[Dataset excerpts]

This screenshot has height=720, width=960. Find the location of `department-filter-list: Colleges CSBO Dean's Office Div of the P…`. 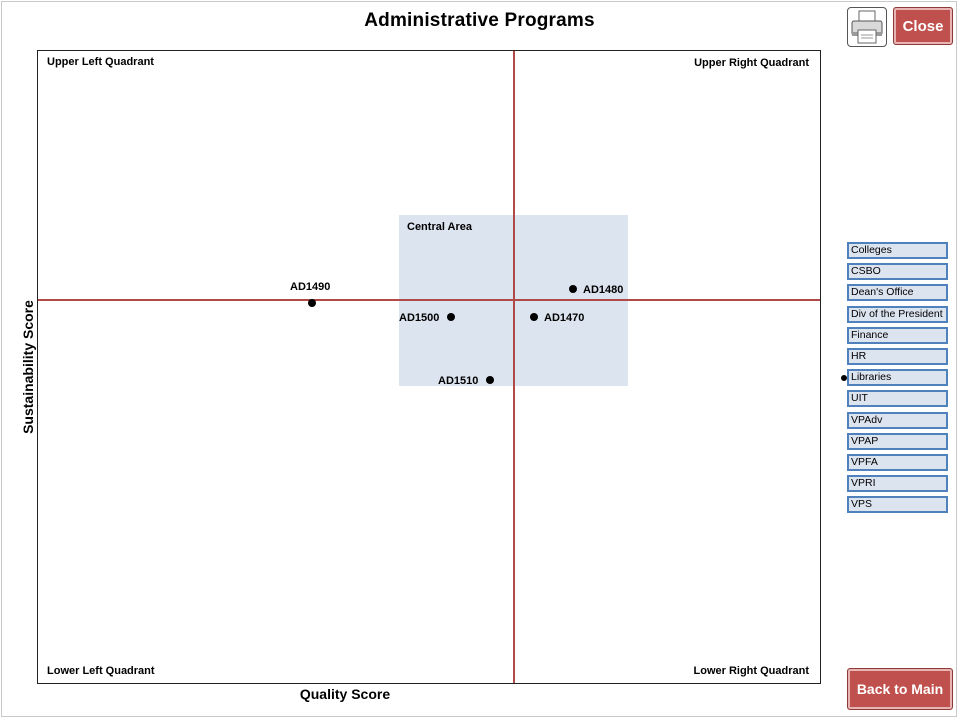

department-filter-list: Colleges CSBO Dean's Office Div of the P… is located at coordinates (898, 380).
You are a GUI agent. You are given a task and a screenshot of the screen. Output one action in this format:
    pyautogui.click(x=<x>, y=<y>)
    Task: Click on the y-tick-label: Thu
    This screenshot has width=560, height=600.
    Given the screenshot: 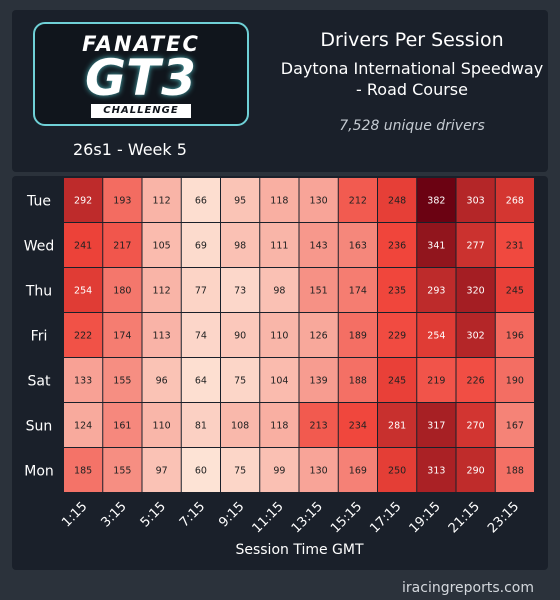 What is the action you would take?
    pyautogui.click(x=38, y=292)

• [TASK DIRECTIONS]:
Arrange the lines from the start of the records through the line containing "coordinates (898, 380).", inclusive, as a JSON list of strings, one string per line, skipping blank lines. Leave out the pictures.

• [RESULT]:
[
  "This screenshot has height=720, width=960. Find the location of `department-filter-list: Colleges CSBO Dean's Office Div of the P…`. ",
  "department-filter-list: Colleges CSBO Dean's Office Div of the P… is located at coordinates (898, 380)."
]